Related questions generated:

  1. What are some specific job titles that someone with an engineering degree can pursue?
  2. Are there any industries or sectors that commonly hire individuals with an engineering degree?
  3. Can you provide examples of how an engineering degree can lead to a variety of career paths?

5. Test the set up

One of the challenges with RAG is figuring out how best to see how well it is performing. A solution I used was to prepare specific validation questions with the best matches manually identified, and see if it was using those matches as the source. Out of 5 example questions, 4 of the 5 included the best match in the top two closest results.
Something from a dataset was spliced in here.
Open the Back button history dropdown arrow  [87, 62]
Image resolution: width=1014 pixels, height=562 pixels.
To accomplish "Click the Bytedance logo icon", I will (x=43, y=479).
Some example validation questions and answers:

validation_qs = ["Does the Sociology BS program have accreditation?", "Who is the accrediting agency for the Leadership & Management, MLM program?",
               "Describe the experiential learning opportunities (clinicals, internship, practicum, research, student teaching, etc. for the Complex Systems Science, MS program.",
                "What kind of work is an ideal candidate doing for the Social Entrepreneurship & Community Development Graduate Certificate?",
               "Is the Biomimicry Graduate Certificate program eligible for course recommendations and quick enrolls?"]
validation_cards = ['card_2143', 'card_48', 'card_832', 'card_680', 'card_0']
validation_urls = ['https://app.getguru.com/card/TodBgxBc/Accreditation-Internships-Licensure-Sociology-BS',
                 'https://app.getguru.com/card/cEgK6rgi/Accreditation-Internships-Licensure-State-Restrictions-Leadership-Management-MLM',
                 'https://app.getguru.com/card/iX4RzqqT/Accreditation-Internships-Licensure-Complex-Systems-Science-MS',
                 'https://app.getguru.com/card/i7ppGnoT/Program-Overview-Social-Entrepreneurship-Community-Development-Graduate-Certificate-',
                 'https://app.getguru.com/card/c46oeari/Course-Information-Biomimicry-Graduate-Certificate']

count = 0
for question, url in zip(validation_qs, validation_urls):
   answer, sources = employee.answer_question(question, debug=False)
   if len(sources) >= 2:
       if sources[0][0] == url or sources[1][0] == url:
           print("Pass")
       else:
           print("Fail")
   print(answer, sources)

Output (Pass/Fail status and answer to the questions):
Pass - No, the Sociology BS program does not have accreditation.
Fail - The accrediting agency for the Leadership & Management, MLM program is AACSB (Association to Advance Collegiate Schools of Business).
Pass - Experiential learning opportunities for the Complex Systems Science, MS program include the option for students to engage in research or related activities, typically in the form of a capstone project, under the guidance of a faculty mentor. These opportunities allow students to apply their knowledge and skills in practical settings and gain hands-on experience in complex systems science.
Pass - An ideal candidate for the Social Entrepreneurship & Community Development Graduate Certificate is an individual who is currently working in or interested in working in any sort of community-facing role, seeking to be innovative in the creation or further development of programs.
Pass - Yes, the Biomimicry Graduate Certificate program is eligible for course recommendations and quick enrolls.